(Word and element pointing entries)

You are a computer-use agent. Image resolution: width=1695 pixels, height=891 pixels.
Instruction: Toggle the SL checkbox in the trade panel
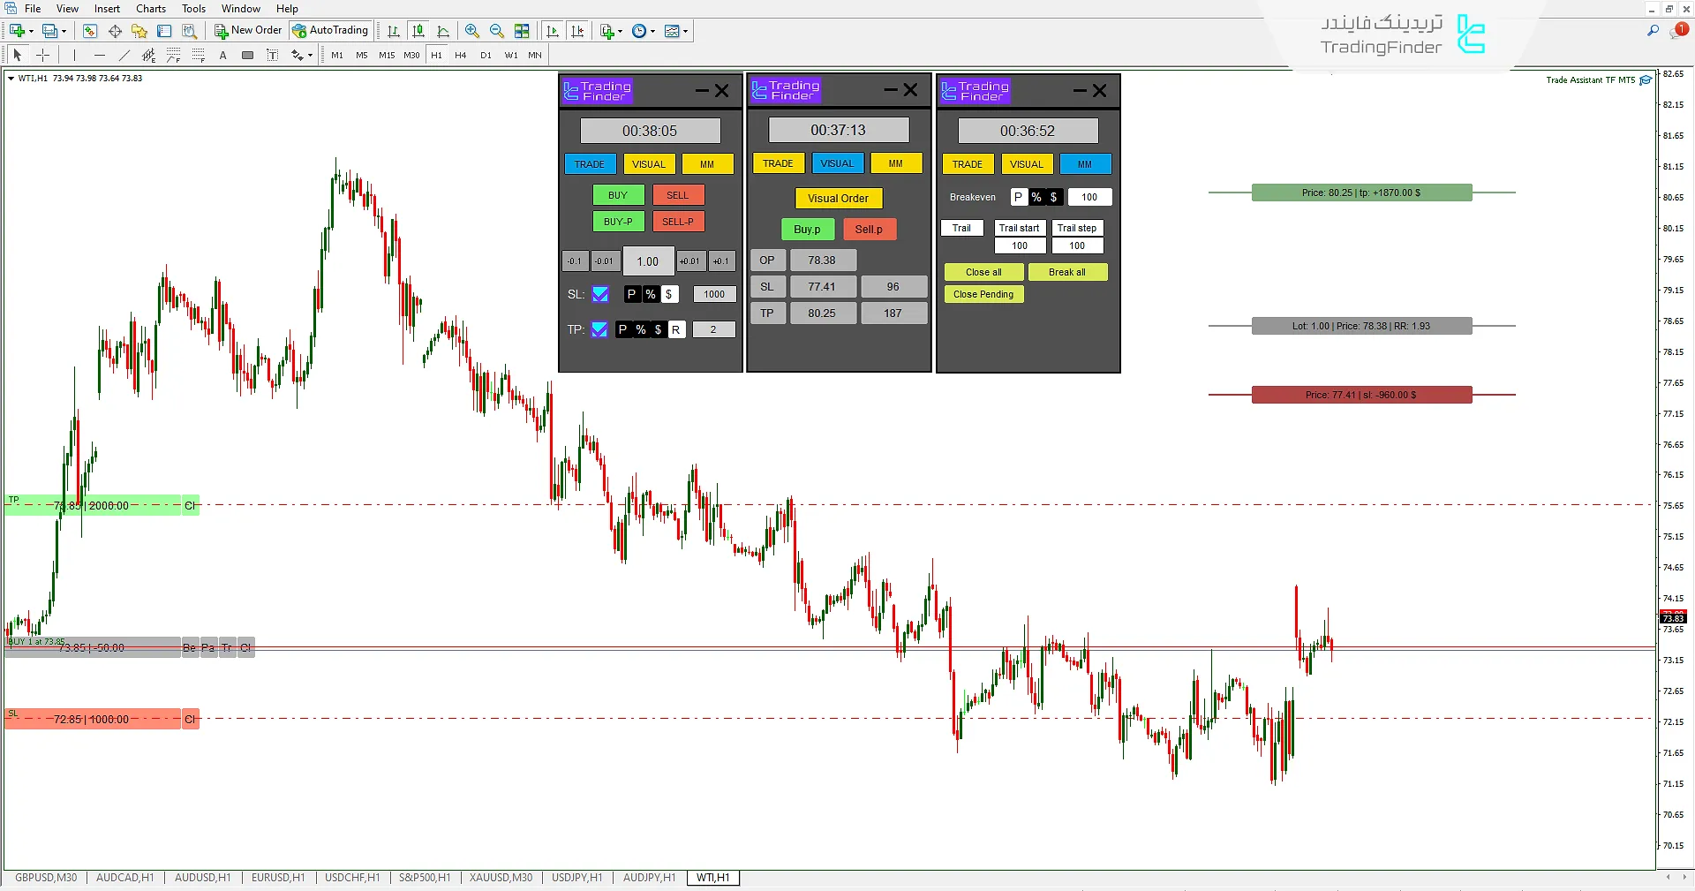click(x=600, y=294)
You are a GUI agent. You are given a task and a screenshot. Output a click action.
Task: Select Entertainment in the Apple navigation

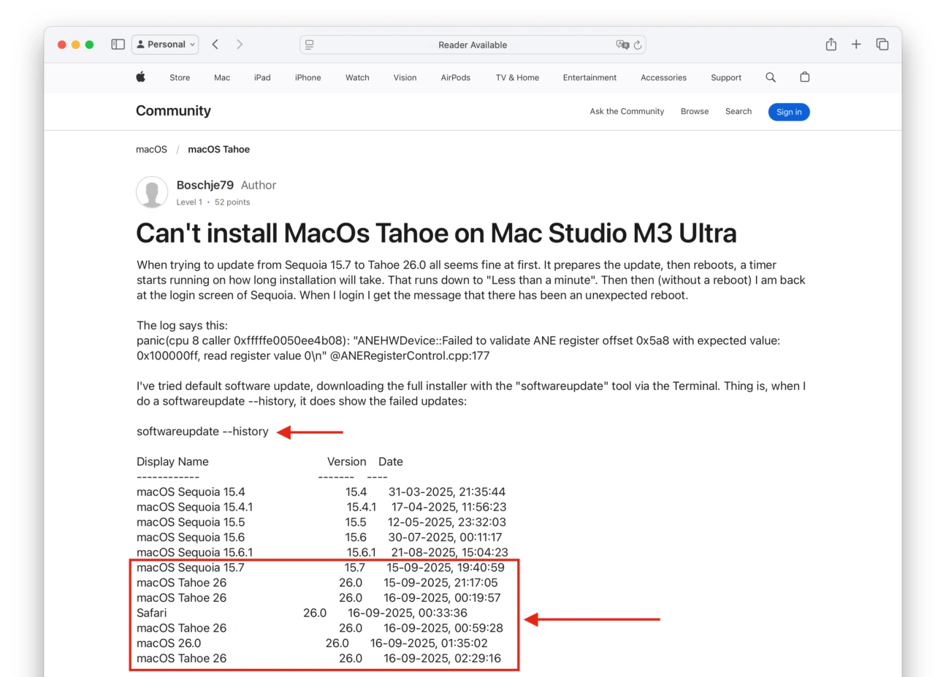click(589, 77)
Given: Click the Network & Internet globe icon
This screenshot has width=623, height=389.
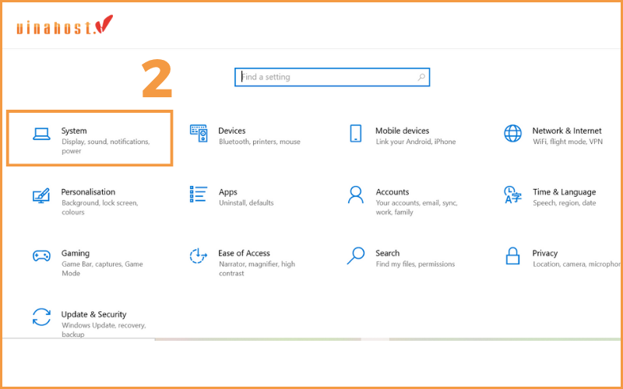Looking at the screenshot, I should point(512,134).
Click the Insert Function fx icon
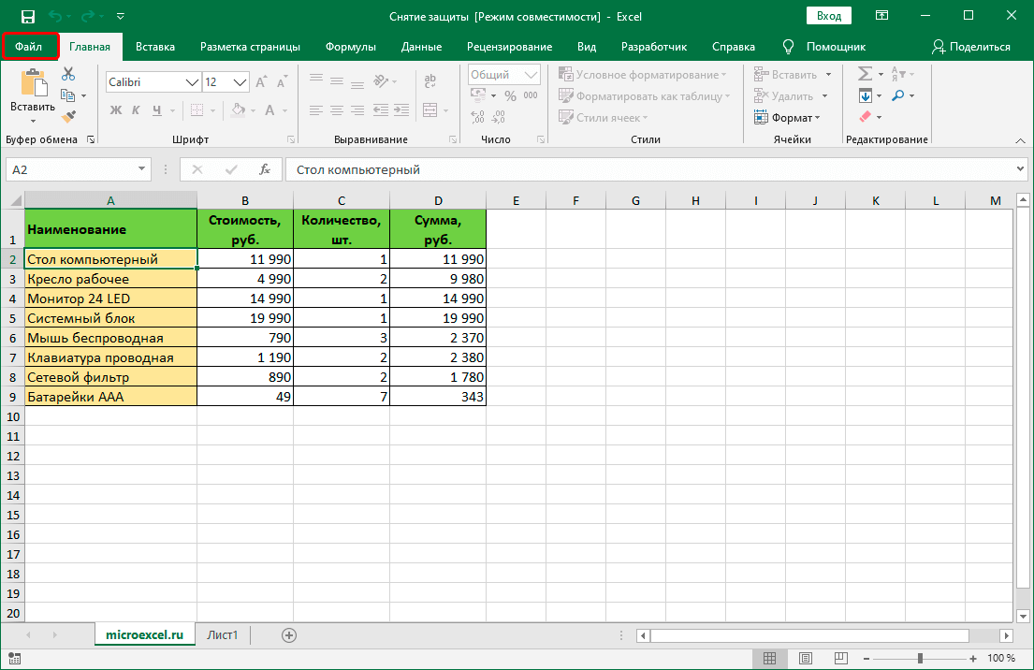This screenshot has height=670, width=1034. point(265,169)
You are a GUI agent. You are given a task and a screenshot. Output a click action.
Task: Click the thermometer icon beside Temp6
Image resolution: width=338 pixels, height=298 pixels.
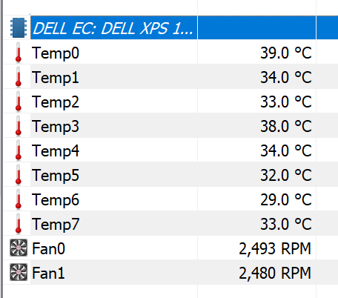(18, 199)
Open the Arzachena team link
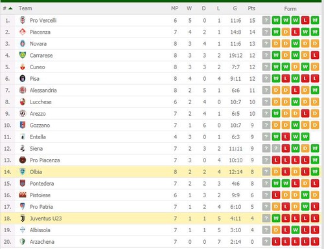 coord(42,242)
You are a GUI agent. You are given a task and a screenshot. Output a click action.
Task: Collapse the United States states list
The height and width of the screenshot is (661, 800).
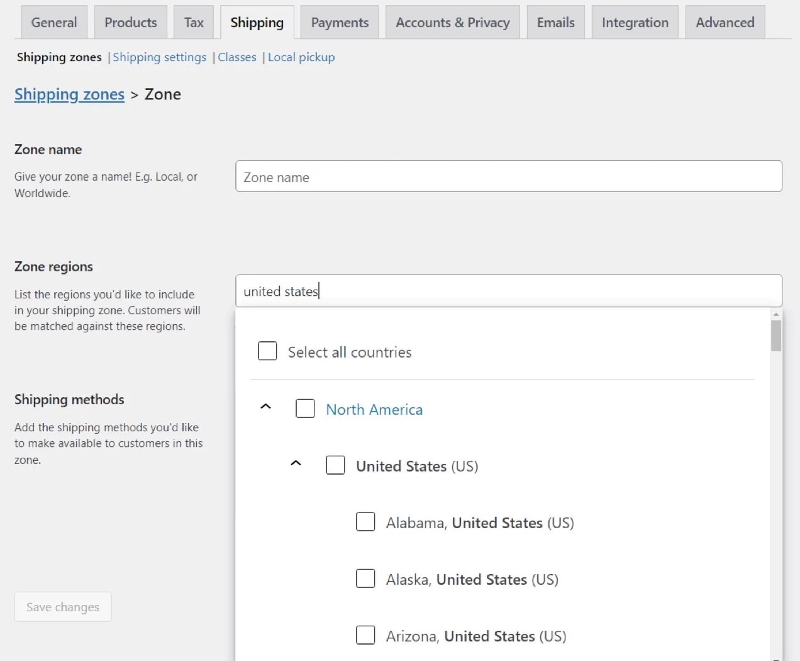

> _Set task_: Transcribe every line of the records above without changing anything, and leave the pictures out of your copy.

> _Exercise result_:
You are a computer-use agent. Image resolution: width=1695 pixels, height=891 pixels.
Instruction: Toggle the SL checkbox in the trade panel
click(x=600, y=294)
You are a GUI agent. You are given a task and a screenshot. Output a click action.
Task: Select Entertainment in the Apple navigation

click(589, 77)
Given: Click the Network & Internet globe icon
This screenshot has width=623, height=389.
Looking at the screenshot, I should point(512,134).
Click the Insert Function fx icon
This screenshot has height=670, width=1034. point(265,169)
You are a GUI agent. You are given a task and a screenshot. Output a click action.
Task: Click the thermometer icon beside Temp6
Image resolution: width=338 pixels, height=298 pixels.
(18, 199)
Open the Arzachena team link
 coord(42,242)
You are a GUI agent. You are given a task and a screenshot. Output a click action.
Task: Collapse the United States states list
The height and width of the screenshot is (661, 800).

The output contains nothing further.